Post Classical Theatre in West-

Theatre took on many alternate forms in the West between the 15th and 19th centuries, including commedia dell'arte andmelodrama. The general trend was away from the poetic drama of the Greeks and the Renaissance and toward a more naturalistic prose style of dialogue, especially following the Industrial Revolution.

Theatre took a big pause during 1642 and 1660 in England because of Cromwell's Interregnum. Theatre was seen as something sinful and the Puritans tried very hard to drive it out of their society. Because of this stagnant period, once Charles II came back to the throne in 1660 in the Restoration, theatre (among other arts) exploded because of a lot of influence from France, where Charles was in exile the years previous to his reign.

One of the big changes was the new theatre house. Instead of the types in the Elizabethan era that were like the Globe Theatre, round with no place for the actors to really prep for the next act and with no "theater manners,” it transformed into a place of refinement, with a stage in front and somewhat stadium seating in front of it. This way, seating was more prioritized because some seats were obviously better than others because the seating was no longer all the way around the stage. The king would have the best seat in the house: the very middle of the theatre, which got the widest view of the stage as well as the best way to see the point of view and vanishing point that the stage was constructed around. Philippe Jacques de Loutherbourg was one of the most influential set designers of the time because of his use of floor space and scenery.

Because of the turmoil before this time, there was still some controversy about what should and should not be put on the stage. Jeremy Collier, a preacher, was one of the heads in this movement through his piece A Short View of the Immorality and Profaneness of the English Stage. The beliefs in this paper were mainly held by non-theatre goers and the remainder of the Puritans and very religious of the time. The main question was if seeing something immoral on stage effects behavior in the lives of those who watch it, a controversy that is still playing out today.

The eighteenth century also introduced women to the stage, which was viewed as inappropriate before. These women were looked at as celebrities (also a newer concept, thanks to some ideas on individualism that were beginning to be born inRenaissance Humanism) but on the other hand, it was still very new and revolutionary that they were on the stage and some said they were unladylike and looked down on.
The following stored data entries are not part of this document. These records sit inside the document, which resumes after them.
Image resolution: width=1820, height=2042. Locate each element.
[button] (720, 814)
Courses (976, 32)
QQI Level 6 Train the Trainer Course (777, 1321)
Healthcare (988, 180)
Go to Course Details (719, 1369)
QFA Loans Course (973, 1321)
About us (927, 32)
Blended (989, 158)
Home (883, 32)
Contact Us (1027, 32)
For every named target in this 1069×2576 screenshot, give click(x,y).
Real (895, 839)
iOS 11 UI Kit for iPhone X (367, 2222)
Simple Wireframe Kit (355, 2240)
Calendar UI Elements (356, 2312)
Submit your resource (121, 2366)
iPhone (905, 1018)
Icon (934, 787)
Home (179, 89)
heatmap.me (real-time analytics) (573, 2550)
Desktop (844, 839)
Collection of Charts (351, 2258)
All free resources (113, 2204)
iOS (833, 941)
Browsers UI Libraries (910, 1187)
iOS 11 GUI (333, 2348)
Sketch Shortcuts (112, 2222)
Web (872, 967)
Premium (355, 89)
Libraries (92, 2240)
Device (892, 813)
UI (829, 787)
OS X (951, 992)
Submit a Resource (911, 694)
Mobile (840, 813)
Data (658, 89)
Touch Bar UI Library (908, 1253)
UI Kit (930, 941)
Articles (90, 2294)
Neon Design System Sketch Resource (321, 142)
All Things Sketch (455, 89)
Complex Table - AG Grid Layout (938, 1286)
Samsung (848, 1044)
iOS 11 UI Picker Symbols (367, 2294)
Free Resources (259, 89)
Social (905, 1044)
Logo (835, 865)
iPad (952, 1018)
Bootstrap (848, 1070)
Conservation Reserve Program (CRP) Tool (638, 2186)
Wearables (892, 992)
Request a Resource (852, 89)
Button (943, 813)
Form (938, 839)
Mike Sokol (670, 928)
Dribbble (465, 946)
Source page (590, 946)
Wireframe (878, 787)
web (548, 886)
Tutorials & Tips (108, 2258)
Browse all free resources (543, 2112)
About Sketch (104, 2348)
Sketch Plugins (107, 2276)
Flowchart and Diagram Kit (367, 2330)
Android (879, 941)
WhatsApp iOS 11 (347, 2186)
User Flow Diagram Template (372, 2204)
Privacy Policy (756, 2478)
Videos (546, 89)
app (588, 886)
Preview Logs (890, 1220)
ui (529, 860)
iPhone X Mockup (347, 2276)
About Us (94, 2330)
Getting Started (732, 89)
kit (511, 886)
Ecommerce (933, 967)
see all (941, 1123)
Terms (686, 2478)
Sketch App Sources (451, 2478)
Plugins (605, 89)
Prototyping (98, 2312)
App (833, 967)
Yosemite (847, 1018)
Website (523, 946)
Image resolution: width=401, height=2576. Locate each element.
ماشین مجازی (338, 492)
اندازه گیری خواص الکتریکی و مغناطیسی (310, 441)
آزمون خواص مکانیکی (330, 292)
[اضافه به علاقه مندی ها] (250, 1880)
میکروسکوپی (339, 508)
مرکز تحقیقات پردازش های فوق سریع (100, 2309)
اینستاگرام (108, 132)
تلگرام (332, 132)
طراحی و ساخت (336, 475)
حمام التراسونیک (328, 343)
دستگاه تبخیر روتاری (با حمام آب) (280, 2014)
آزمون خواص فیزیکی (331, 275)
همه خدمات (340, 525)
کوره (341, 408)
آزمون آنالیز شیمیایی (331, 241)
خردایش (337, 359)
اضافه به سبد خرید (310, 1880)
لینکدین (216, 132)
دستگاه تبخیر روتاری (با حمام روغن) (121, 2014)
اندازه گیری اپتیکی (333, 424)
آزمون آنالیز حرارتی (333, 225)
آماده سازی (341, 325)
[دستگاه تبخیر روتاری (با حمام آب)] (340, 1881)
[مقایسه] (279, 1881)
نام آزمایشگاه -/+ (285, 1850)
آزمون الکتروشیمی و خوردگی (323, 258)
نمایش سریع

Charless II did not like young men playing the parts of young women, so he asked that women play their own parts. Because women were allowed on the stage, playwrights had more leeway with plot twists like dressing them up as men and narrow escapes of morally sticky situations as forms of comedy.

Comedies were full of the young and very much in vogue, with the storyline following their love lives: commonly a young roguish hero professing his love to the chaste and free minded heroine near the end of the play, much like Sheridan's The School for Scandal. Many of the comedies were fashioned after the French tradition, mainly Molière, again hailing back to the French influence brought back by the King and the Royals after their exile. Molière was one of the top comedic playwrights of the time, revolutionizing the way comedy was written and performed by combining Commedia dell'arte, French comedy and satire to create some of the longest lasting and most influential satiric comedies. Tragedies were similarly victorious in their sense of righting political power, especially poignant because of the recent Restoration to the Crown.They were also imitations of French tragedy, although the French had a larger distinction between comedy and tragedy, whereas the English fudged the lines occasionally and put some comedic parts in their tragedies. Common forms of non-comedic plays were sentimental comedies as well as something that would later be called tragedie bourgeoise, the tragedy of common life, were more popular in England because they applied more to the English sensibilities.